Problematizing Curricula
Drawing for Socialists
Paper Presentation in a Themed Session Mike Mosher
Drawing for Socialists defends the act of drawing in 2018 as a potential act of social liberation, via personal empowerment. Through drawing, an artist seizes a moment of experience in the world, a person, place or object in a unique balance of objectivity and subjectivity. Its gestalt communication can then further progressive collective action. The talk will examine public barriers to drawing. Beginning students are often frozen with perfectionism. Yet there is the 800-pound gorilla of photography, and its impact (depicting capitalist commodities, inspiring statist sentimentalities) upon a century-and-a-half of representation. I offer a classroom-tested step-by-step Beginning Drawing semester syllabus, each exercise building new skills upon its predecessor (at its end, the gorilla is addressed). This is followed with an Intermediate/Advanced program to broaden skills and perception. Drawing also nourishes the critical, sometimes collective media of the comics, of community murals, and even fine-art installations.
Choreographer as Teacher, Teacher as Choreographer: Identity and Practice in the Postsecondary Setting
Paper Presentation in a Themed Session Rebecca Gose
College level dance students commonly participate in faculty (or guest-led) choreographic processes and their culminating performances. As an applied and often required learning experience, it is thought to develop the essential skills needed as performers, choreographers and teachers. Pedagogically, however, many gaps exist in understanding and defining what is being taught and learned in this unique setting. Recent relevant literature problematizes the roles of and relationships between choreographer and student in this choreographic process (Butterworth, 2004), the effect of student perceptions about learning and rehearsal (Haines & Torres, 2016), as well as the ethic of care between the teacher-as-choreographer and the student (Gose & Siemietkowski, in press). Using these investigations as a starting point towards further understanding, this paper will overview a phenomenological investigation into the perceptions, experiences, beliefs, and objectives of teachers-as-choreographers in a postsecondary setting. Lines of inquiry include: What are the primary instructional practices used in this unique choreographic setting? What kinds of pedagogical thinking is a choreographer employing? What are the teacher-as-choreographer’s implicit perceptions or beliefs that help shape this process? How might choreographic and pedagogical goals intersect, collide, or coincide?

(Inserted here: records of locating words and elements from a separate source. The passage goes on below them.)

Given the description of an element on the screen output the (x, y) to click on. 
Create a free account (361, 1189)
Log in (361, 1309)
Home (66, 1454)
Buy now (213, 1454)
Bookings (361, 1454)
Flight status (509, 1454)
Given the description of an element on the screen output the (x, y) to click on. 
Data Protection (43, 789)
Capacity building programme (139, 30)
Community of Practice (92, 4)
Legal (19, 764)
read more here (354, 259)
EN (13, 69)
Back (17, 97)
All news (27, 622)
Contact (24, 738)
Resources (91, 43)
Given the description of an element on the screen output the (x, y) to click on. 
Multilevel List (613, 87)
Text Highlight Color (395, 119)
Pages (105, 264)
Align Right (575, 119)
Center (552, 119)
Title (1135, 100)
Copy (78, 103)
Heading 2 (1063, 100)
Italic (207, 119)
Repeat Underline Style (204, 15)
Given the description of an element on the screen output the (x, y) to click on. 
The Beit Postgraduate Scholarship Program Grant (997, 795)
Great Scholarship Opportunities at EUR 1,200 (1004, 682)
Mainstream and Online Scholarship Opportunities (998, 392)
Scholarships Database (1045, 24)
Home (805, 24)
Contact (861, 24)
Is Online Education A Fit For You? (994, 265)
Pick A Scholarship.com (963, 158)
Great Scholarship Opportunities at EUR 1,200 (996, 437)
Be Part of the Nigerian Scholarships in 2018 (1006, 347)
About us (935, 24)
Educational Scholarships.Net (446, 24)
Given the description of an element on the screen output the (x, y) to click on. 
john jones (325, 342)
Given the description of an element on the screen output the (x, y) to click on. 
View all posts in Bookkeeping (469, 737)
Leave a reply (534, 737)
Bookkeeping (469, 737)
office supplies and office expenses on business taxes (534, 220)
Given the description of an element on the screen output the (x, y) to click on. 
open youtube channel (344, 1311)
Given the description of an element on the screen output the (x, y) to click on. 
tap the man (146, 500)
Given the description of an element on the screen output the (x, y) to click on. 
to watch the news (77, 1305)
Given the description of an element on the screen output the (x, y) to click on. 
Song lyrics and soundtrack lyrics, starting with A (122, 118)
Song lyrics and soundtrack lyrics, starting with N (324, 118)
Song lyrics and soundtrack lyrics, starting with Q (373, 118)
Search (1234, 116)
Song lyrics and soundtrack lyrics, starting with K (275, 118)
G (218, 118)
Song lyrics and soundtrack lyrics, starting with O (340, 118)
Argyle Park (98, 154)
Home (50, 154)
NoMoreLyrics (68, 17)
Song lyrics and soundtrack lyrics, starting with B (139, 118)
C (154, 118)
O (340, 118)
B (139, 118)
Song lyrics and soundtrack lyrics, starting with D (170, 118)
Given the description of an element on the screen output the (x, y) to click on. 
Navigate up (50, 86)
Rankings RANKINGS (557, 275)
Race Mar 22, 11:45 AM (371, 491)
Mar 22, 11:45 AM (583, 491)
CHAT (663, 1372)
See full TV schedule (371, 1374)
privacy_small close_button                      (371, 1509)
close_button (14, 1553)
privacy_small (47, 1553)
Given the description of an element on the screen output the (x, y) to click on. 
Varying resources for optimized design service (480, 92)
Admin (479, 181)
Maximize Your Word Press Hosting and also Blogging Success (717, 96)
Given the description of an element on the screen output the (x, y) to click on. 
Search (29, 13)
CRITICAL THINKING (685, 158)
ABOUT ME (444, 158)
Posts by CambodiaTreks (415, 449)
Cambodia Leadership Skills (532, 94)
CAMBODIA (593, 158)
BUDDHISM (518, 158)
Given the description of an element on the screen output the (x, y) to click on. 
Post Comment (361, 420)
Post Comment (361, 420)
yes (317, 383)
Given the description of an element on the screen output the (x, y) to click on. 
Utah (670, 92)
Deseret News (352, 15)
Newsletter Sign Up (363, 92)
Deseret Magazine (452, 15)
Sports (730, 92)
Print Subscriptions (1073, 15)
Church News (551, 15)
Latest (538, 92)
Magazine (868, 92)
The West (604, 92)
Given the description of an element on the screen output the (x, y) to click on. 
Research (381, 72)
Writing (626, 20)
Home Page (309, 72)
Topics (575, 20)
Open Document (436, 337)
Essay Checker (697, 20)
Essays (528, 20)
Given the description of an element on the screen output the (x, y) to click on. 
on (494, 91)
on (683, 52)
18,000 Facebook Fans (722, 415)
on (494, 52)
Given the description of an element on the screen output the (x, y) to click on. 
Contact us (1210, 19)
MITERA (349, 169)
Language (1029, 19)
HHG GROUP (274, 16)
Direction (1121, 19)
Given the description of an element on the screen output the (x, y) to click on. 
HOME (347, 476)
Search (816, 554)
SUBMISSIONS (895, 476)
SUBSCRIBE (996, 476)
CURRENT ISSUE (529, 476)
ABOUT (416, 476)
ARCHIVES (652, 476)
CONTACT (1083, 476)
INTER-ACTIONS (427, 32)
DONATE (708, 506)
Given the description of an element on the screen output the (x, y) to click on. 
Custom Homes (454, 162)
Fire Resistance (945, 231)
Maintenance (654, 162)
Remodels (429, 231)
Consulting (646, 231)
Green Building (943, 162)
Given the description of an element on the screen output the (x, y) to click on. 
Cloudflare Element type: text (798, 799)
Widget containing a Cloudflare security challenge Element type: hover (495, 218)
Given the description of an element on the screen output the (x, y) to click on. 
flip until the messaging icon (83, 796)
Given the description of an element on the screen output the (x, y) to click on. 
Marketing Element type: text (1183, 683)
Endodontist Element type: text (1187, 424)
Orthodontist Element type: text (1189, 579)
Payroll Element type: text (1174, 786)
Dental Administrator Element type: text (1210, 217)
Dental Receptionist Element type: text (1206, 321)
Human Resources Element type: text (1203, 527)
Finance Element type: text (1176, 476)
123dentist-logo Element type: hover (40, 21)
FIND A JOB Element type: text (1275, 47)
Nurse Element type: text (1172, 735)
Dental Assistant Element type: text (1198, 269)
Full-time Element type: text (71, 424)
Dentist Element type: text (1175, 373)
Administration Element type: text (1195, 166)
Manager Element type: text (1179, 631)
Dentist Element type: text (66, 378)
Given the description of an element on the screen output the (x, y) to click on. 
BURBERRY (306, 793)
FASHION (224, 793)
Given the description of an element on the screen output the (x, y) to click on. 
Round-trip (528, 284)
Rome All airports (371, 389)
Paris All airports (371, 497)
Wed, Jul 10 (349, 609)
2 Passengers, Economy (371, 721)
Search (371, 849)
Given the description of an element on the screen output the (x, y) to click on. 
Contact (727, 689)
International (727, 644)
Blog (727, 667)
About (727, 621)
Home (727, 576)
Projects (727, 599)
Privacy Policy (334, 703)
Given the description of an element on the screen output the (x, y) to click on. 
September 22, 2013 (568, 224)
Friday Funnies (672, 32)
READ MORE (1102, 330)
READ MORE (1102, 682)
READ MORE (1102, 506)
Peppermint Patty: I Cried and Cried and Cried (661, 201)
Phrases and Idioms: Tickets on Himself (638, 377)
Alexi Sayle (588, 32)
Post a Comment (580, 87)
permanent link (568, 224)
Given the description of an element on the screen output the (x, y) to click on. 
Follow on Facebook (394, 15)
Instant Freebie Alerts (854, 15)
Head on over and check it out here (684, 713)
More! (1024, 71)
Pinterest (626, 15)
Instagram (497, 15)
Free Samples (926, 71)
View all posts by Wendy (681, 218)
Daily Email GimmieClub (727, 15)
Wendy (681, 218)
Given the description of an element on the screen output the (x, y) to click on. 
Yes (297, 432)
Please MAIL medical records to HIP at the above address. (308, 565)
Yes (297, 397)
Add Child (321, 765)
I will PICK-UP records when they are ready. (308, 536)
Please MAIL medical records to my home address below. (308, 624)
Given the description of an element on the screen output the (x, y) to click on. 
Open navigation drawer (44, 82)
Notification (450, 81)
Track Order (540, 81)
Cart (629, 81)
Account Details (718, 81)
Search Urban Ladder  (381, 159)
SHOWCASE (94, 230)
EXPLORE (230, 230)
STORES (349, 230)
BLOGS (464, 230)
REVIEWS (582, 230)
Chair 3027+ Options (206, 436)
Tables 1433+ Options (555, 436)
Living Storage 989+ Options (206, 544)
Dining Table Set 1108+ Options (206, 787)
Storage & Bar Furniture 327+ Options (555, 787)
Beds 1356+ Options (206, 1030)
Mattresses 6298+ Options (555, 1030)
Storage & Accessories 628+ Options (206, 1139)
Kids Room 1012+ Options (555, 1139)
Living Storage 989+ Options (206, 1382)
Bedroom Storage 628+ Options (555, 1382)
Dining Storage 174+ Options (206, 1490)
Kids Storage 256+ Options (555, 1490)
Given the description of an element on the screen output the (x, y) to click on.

Rudolf Laban's Diagonal Scale as a Foundation for Creative Movement Practice
Paper Presentation in a Themed Session Whitney Moncrief
While leading various movement classes in schools across the Midwest, I have found an overall consistency in a lack of spatial awareness as well as an inability to explore creative ways to construct movement. I have recently been exploring a practical approach to create an accessible way for students to incorporate and explore various developmental movement practices. The development of implementing Rudolf Laban’s Diagonal Scale into the teaching approach by two elementary school teachers over the last year has provided a foundation for building language, spatial awareness, effort modulation, and space harmony for these students. Just as Anne Green Gilbert’s Brain Dance is used for cognitive balance and allows students to be more expressive and articulate in movement, Laban’s Diagonal Scale can provide a blueprint for dance choreography, as well as a steppingstone in finding personal movement preferences and vocabulary. This paper provides examples of creative ways to implement Laban’s Diagonal Scale into movement games in elementary school classrooms. By using the Diagonal Scale as a blueprint for creative movement games, will the students become more spatially aware? Will students use the scale as a skeleton for creating movement sequences? Will Laban’s Diagonal Scale provide a better sense of self expression and confidence?